"Перейти грань" - читать интересную книгу автора (Стоун Роберт)

9

Когда и через несколько недель от Хайлана не поступило никаких известий, Стрикланд задумался. Других заказов у него не было, и Он коротал время за монтажем своей центральноамериканской хроники.

Однажды они с Херси двенадцать часов подряд соединяли фрагменты с волонтерами-интернационалистами, отправившимся на юг помогать революционерам. Из всех интернационалистов Стрикланду особенно полюбились двое.

Один – выходец из Оклахомы – высоченного роста кладбищенский священник методистской церкви, с гнусавым голосом и прыгающим кадыком. В фаворитках у него была Шарлотта – веснушчатая, с выступающими вперед зубами. Та самая, подружка Бьяджио, когда-то служившая домработницей в Сэддл-Ривер. Рот Шарлотты был постоянно растянут в широкой улыбке, а голова качалась из стороны в сторону, когда она говорила перед камерой. Чтобы различать фрагменты, они с Херси некоторым интернационалистам присвоили клички. Этого оклахомца прозвали «Гомером», а Шарлотта у них проходила как «Дочь полка», сокращенно «ДП». Она была настолько активной и глупой, что Стрикланд едва сдерживался, чтобы не перемежать ее оживленную болтовню видами трупов, раненых и покалеченных попугаев. Херси передразнивал ее на ломаном немецком:

– На взводе! Я есть на взводе! Она есть на взводе! Мы есть на взводе!

– Насчет Сэддл-Ривер все правильно, – подтвердил Стрикланд. – Эта мелкая потаскушка пропустила через себя всю сандинистскую армию. Она свихнулась на футболках. У нее их не меньше пятисот. И на каждой свой лозунг. И каждая выдана за отдельный акт ее ударного труда.

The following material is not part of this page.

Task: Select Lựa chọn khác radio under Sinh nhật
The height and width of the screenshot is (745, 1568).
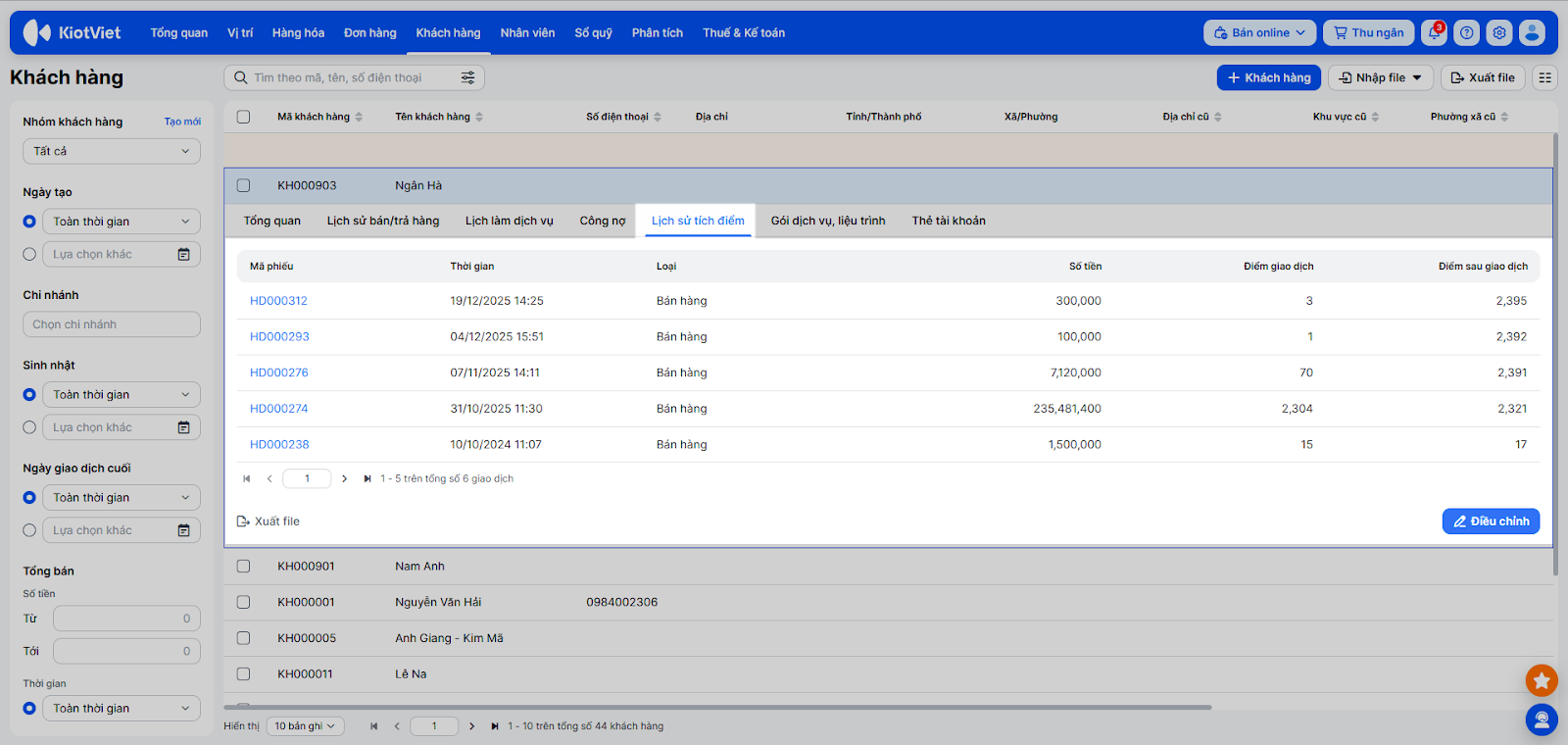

– Вы есть на взводе! – выкрикнул Херси. Он скалил зубы в безумной усмешке, таращил глаза и мотал головой из стороны в сторону. В конце концов Стрикланду пришлось отправить его домой.

Позднее он позвонил Памеле, и она вскоре заявилась с пакетом салата из корейского ресторана на углу. Они принялись обсуждать проект Хайлана.

– Могу поклясться, – Стрикланд говорил вполне серьезно, – что все это сплошная фальшивка, инсценировка специально для Хайлана.

Памела ела капусту руками и смеялась.

– Ты противный, Стрикланд. Как ты можешь так думать. Я хочу сказать, что эти люди такие чистые!

– Да-а?

– Да, мне приходилось плавать, и я знаю все о яхтсменах.

На следующий день Стрикланда пригласила к себе Фрея Блюм – его компаньонка и менеджер. Ее офис располагался на четвертом этаже здания «Брилл», в пяти минутах ходьбы от его студии.

Когда он появился в кабинете, Фрея, высокая симпатичная женщина на несколько лет старше него, вышла из-за стола и поцеловала его. Ее пепельные волосы были коротко подстрижены и уложены в модную прическу. Он глядел на нее с одобрением.

– Ты, как всегда, прекрасна. Фрея приложила руку к сердцу.

– Неужели? Ты мне льстишь. Как это мило с твоей стороны. – Она явно кокетничала.

Много лет назад они были любовниками. Практически все привлекательные женщины, которых знал Стрикланд, побывали в его постели.

– Все подписано, – сообщила Фрея. – Хайлан, очевидно, со своей лодкой где-то в Финляндии. Ты можешь отправиться туда?

– О Господи, – вздохнул Стрикланд. – Так неожиданно. Я уж думал, что они забыли об этом.

Фрея пожала плечами.

– Так вот, они не забыли. Бывал в Финляндии?

– Никогда.

– Прелестная страна. Леса и небо, озера и море.

– Я еще должен взглянуть на этого парня, Фрея. Он не хочет уделить мне ни секунды своего времени.

Она положила перед ним контракт.

– Ты получил больше. Ты получил его подпись.

Стрикланд взглянул на последнюю страницу. Там, под именем Мэтью Хайлана, было действительно что-то нацарапано.

– Я еще даже не закончил монтировать свою никарагуанскую вещь.

– Ты лентяй, – заявила Фрея.

– Думаешь?

– Да. Очень талантливый, но и очень ленивый. – Она окинула его нежным взглядом.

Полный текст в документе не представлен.